San Diego Road Trip – Fiesta Beach

It was a good day. We had arrived in San Diego safely, the sun was shining, I had a few hours before I had to meet the woman who was renting me a room in her home for $45 a night (a steal for a safe place that accommodates two dog), and I was being welcomed into town by the sweet smell of donuts. Life was good, but for the dogs, it was about to get even better. It turns out that about a mile away from where I was parked was a place called Fiesta Island. My dogfriendly.com app told me it was a dog park, but it seemed too good to be true – it was huge and surrounded by ocean inlets. I thought, “There must be a catch.”

We drove over to Fiesta Island and were greeted by the most awesome dog park EVER. There was no catch – this place was just great. It was exactly what Boulder off-leash areas have failed miserably to be: a warm, fuzzy, accommodating place to go and enjoy dog happiness. You see, Boulder, in its quest to be extremely dog-friendly, has become dog-German. I don’t know a better way to put it. There are just rules upon rules, and even the best dog owners (oops – guardians – that’s what you have to call yourself in Boulder – another rule) feel as though they are perpetually in the wrong. In Boulder, you have to leash your dog whenever you approach a trail. You can’t have more than three dogs with you, and if you have three, one must be on leash. The two who are allowed off leash must be WEARING these big, dangly green tags that you must go online and pay $15 for. Supposedly your $15 guarantees that your dogs know to come when called. Uh, yeah. The dogs must stay on trail, even though many trails are bordered by the dog equivalent of “Wack-a-Mole”… prairie dog land! How could any dog resist? But resist they must, or their guardians could be fined up to $1,000. (If you ask me, guardians should receive $5 for each prairie dog they bring back. They’re frickin’ rodents that carry the plague, for God’s sake!) The ridiculous rules don’t just end with trails.

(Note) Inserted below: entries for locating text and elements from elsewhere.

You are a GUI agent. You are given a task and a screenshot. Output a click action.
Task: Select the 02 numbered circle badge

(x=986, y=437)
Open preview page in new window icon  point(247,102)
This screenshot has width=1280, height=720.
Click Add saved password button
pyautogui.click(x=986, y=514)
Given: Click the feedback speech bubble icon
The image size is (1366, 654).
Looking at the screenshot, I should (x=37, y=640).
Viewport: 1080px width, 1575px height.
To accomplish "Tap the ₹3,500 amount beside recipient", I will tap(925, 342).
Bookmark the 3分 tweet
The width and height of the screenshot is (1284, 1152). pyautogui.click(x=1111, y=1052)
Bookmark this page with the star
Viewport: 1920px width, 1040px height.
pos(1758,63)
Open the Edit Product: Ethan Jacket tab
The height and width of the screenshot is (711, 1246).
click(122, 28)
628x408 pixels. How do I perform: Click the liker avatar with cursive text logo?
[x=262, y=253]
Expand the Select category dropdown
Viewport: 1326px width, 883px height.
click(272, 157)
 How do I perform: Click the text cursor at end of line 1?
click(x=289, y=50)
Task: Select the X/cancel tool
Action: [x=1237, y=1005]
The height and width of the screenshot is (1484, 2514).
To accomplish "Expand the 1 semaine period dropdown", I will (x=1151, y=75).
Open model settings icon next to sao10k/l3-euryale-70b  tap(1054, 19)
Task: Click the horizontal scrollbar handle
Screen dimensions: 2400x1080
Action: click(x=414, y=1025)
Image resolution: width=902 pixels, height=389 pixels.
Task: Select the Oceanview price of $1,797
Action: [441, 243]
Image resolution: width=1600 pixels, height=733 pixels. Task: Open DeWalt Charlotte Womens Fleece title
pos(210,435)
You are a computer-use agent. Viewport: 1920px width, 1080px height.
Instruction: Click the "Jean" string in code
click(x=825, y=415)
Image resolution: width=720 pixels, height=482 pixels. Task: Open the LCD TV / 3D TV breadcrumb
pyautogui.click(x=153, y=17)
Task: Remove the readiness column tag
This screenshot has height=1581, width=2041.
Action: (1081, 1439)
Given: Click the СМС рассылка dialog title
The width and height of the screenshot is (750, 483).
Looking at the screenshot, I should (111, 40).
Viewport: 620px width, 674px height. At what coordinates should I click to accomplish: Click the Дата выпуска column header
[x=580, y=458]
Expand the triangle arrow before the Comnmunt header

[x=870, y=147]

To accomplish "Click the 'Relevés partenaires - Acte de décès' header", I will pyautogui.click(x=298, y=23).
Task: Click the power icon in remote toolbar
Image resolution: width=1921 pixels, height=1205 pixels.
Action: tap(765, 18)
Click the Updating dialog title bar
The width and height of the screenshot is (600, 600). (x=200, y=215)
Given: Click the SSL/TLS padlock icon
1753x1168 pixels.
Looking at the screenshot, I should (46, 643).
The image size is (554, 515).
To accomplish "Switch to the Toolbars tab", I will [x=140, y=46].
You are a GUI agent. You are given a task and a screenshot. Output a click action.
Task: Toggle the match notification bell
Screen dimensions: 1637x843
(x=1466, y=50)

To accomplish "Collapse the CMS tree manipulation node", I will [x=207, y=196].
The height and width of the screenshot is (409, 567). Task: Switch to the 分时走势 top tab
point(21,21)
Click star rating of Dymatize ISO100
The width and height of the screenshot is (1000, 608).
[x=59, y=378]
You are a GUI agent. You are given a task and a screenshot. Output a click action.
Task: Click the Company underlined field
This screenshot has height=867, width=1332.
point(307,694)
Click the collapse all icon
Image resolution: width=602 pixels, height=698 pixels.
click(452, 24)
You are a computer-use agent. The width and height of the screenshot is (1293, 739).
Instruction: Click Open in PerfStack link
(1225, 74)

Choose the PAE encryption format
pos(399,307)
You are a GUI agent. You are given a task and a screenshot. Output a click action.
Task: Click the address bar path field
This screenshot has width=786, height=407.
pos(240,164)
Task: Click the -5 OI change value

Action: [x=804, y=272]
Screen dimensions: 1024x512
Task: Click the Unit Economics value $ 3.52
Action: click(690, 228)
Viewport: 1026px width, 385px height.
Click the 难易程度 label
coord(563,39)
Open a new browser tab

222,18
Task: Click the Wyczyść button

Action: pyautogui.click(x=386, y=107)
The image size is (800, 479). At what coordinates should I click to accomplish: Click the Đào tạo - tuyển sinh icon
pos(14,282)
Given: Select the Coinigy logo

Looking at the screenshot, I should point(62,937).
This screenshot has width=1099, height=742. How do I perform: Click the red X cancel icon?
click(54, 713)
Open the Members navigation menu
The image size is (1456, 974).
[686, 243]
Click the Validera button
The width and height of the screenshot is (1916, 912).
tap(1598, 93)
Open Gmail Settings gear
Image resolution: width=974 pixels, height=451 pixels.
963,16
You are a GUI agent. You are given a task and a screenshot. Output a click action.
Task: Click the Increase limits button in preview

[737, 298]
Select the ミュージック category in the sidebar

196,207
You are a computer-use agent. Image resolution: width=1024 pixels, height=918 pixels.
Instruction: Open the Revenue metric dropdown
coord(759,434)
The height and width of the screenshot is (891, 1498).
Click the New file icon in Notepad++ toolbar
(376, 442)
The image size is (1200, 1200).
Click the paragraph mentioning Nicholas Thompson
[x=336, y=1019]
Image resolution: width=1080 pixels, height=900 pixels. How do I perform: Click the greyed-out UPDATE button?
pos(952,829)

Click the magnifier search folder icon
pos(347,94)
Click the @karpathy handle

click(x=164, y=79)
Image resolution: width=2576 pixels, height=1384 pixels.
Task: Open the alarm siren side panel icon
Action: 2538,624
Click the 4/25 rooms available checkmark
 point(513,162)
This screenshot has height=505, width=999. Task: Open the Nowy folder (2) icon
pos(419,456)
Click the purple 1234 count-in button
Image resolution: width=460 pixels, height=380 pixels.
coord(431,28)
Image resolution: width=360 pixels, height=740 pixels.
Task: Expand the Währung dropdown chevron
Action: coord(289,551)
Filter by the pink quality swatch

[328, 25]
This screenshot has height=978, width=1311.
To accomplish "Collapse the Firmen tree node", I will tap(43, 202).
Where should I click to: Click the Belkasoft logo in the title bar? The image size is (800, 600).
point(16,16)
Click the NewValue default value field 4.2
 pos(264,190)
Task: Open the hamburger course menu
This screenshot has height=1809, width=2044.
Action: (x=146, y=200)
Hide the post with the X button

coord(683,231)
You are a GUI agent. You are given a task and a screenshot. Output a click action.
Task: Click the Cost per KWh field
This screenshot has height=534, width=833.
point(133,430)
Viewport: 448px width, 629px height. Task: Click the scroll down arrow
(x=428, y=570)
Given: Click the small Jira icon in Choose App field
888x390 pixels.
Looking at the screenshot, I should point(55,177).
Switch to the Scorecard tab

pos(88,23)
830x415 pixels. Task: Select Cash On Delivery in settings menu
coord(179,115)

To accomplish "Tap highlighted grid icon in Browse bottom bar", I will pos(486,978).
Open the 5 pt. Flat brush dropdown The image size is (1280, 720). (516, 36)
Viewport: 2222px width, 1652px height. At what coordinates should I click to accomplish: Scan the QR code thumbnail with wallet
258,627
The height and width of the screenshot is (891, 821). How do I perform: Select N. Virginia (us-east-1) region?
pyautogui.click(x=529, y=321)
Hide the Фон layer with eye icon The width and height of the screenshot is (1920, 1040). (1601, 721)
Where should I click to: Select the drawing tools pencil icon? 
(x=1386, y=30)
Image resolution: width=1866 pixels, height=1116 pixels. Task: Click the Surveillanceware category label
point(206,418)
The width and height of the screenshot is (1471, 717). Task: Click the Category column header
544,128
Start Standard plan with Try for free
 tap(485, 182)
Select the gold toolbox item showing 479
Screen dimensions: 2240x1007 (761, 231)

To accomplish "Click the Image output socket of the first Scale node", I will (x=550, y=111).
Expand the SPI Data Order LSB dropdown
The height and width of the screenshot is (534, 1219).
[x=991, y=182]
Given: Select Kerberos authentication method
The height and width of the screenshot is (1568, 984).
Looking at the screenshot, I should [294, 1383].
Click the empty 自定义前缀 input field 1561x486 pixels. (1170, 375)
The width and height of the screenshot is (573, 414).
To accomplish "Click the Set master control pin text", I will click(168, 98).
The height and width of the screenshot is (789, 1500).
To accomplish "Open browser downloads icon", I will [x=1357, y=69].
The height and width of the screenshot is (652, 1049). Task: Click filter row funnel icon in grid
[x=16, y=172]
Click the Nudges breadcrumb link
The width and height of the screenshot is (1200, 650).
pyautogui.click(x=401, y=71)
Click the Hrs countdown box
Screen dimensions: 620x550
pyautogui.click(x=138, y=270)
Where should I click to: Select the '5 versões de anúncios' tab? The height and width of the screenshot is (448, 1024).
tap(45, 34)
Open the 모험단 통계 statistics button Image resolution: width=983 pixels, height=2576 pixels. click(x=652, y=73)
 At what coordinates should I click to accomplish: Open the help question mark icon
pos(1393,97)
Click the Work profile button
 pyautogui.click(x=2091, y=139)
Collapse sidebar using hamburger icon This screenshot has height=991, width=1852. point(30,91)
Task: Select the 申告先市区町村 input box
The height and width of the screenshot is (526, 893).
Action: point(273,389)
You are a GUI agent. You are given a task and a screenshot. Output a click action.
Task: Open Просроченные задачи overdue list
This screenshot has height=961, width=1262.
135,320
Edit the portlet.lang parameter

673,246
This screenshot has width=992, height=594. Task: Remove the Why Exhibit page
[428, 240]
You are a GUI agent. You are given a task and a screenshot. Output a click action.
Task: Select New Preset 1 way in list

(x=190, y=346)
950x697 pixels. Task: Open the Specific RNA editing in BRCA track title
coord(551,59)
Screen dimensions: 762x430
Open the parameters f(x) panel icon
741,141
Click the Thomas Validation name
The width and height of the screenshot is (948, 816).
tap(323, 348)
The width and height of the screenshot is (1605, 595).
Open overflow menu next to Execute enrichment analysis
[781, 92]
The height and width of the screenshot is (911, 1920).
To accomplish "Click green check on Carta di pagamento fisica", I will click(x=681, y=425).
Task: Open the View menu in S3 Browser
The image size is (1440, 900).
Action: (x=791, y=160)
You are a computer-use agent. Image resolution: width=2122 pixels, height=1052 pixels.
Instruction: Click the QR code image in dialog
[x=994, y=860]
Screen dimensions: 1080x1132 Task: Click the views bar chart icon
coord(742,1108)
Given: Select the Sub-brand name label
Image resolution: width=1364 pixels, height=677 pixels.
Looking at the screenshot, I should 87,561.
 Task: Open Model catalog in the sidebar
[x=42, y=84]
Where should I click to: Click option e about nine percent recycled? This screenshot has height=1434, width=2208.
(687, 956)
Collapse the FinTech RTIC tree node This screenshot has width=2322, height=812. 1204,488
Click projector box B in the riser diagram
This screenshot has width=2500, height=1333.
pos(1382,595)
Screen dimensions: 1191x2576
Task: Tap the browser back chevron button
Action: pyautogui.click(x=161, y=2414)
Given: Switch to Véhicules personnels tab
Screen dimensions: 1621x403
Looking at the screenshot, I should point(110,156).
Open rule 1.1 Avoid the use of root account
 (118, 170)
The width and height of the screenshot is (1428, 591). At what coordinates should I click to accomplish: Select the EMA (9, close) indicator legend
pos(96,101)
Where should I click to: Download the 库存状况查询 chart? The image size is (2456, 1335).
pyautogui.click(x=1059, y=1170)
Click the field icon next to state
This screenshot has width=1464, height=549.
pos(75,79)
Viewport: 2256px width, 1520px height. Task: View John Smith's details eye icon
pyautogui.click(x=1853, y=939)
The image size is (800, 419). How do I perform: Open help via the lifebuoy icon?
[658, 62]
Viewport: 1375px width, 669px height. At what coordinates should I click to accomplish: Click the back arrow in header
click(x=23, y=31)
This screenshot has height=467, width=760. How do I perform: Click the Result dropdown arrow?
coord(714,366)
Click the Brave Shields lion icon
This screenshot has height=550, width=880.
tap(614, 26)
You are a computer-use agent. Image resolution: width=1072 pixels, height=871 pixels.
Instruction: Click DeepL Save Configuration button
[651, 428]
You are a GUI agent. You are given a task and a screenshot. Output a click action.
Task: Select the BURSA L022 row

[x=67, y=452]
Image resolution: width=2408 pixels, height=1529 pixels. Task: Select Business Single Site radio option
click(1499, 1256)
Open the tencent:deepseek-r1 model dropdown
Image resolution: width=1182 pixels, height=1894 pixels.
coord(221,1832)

At our dog park, the authorities  once removed all of the plastic chairs people had donated because, it turns out, plastic chairs are “dangerous.” Apparently, though, having a faulty gate that flings itself open at the slightest gust of wind is not dangerous, nor is having a drainage system that floods the small dog park whenever it rains.

I digress… The Fiesta Beach dog park is about a two-mile walk surrounded by water with infinite trails criss-crossing it’s interior space. There are shrubs on which to pee, pipes in which to peer, and waves in which to splash. The people are all very nice, and the dogs are friendly and playful. On the weekend, there may be 200 dogs there at a time, yet it still doesn’t seem that crowded. Bill and Hillary were in heaven!